2. In the left sidebar menu, go to Credential Providers.

   Aembit directs you to the Credential Providers page displaying a list of existing Credential Providers. In this example, there are no existing Credential Providers.

   

3. Click + New.

   This opens the Credential Providers dialog window.

4. In the Credential Providers dialog window, enter the following information:

   • Name - Name of the Credential Provider.

   • Description - An optional text description of the Credential Provider.

   • Credential Type - A dropdown menu that enables you to configure the Credential Provider type. Select AWS Secrets Manager Value.

     This reveals the remaining fields in the dialog window.

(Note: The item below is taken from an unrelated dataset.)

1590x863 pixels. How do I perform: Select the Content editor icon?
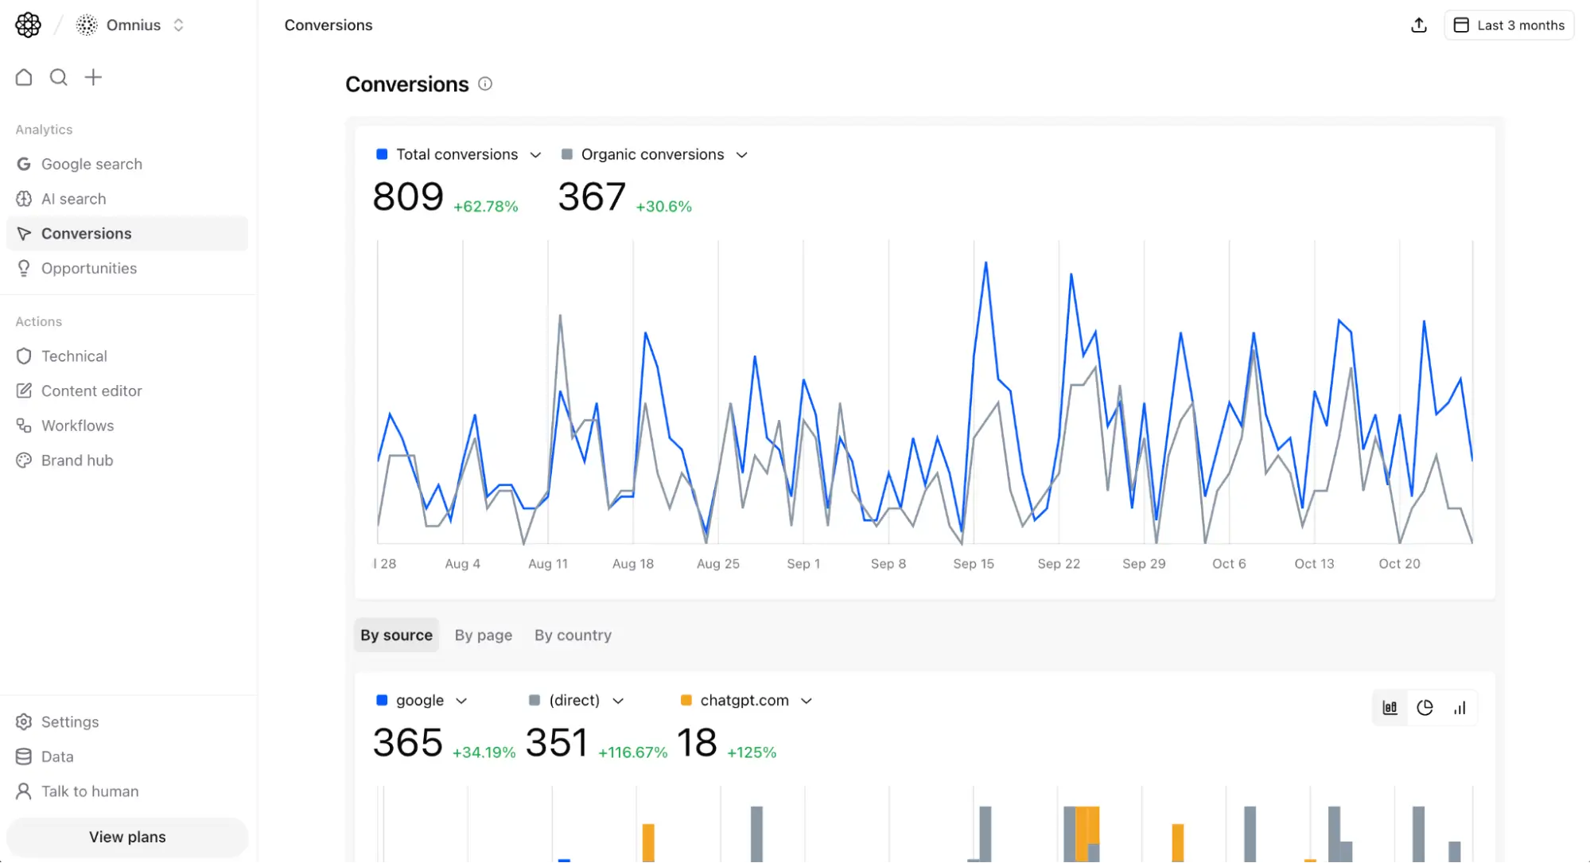[24, 391]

   • AWS IAM Role Credential Provider Integration - Select the AWS Secrets Manager Credential Provider Integration that you created earlier.

   • AWS Secrets Manager Secret ARN - Enter the Amazon Resource Name (ARN) of the AWS Secrets Manager secret that you want to use for this Credential Provider.

     AWS Secrets Manager Secret ARN location

     You can find the ARN of an AWS Secrets Manager secret in the AWS Management Console under Secrets Manager -> Secrets, then select the secret you want to use. AWS displays the secret ARN at the top of the secret’s Details page.

     • Credential Type - Select the type of credential you want to retrieve from AWS Secrets Manager. The options are:

       • Plain Text - Retrieve the entire secret value as a single credential.
       • Single Value - Retrieve a single value from the JSON secret using a specified key.
       • Username/Password - Retrieve two values from the JSON secret using separate keys for username and password.

       See the Compatible Server Workloads section for details on how each type interacts with Server Workloads.

   Once completed, it should look similar to the following screenshot:

   

5. Click Save.

   Aembit creates the new AWS Secrets Manager Credential Provider and displays it in the list of Credential Providers. You can now use this Credential Provider with your Server Workloads.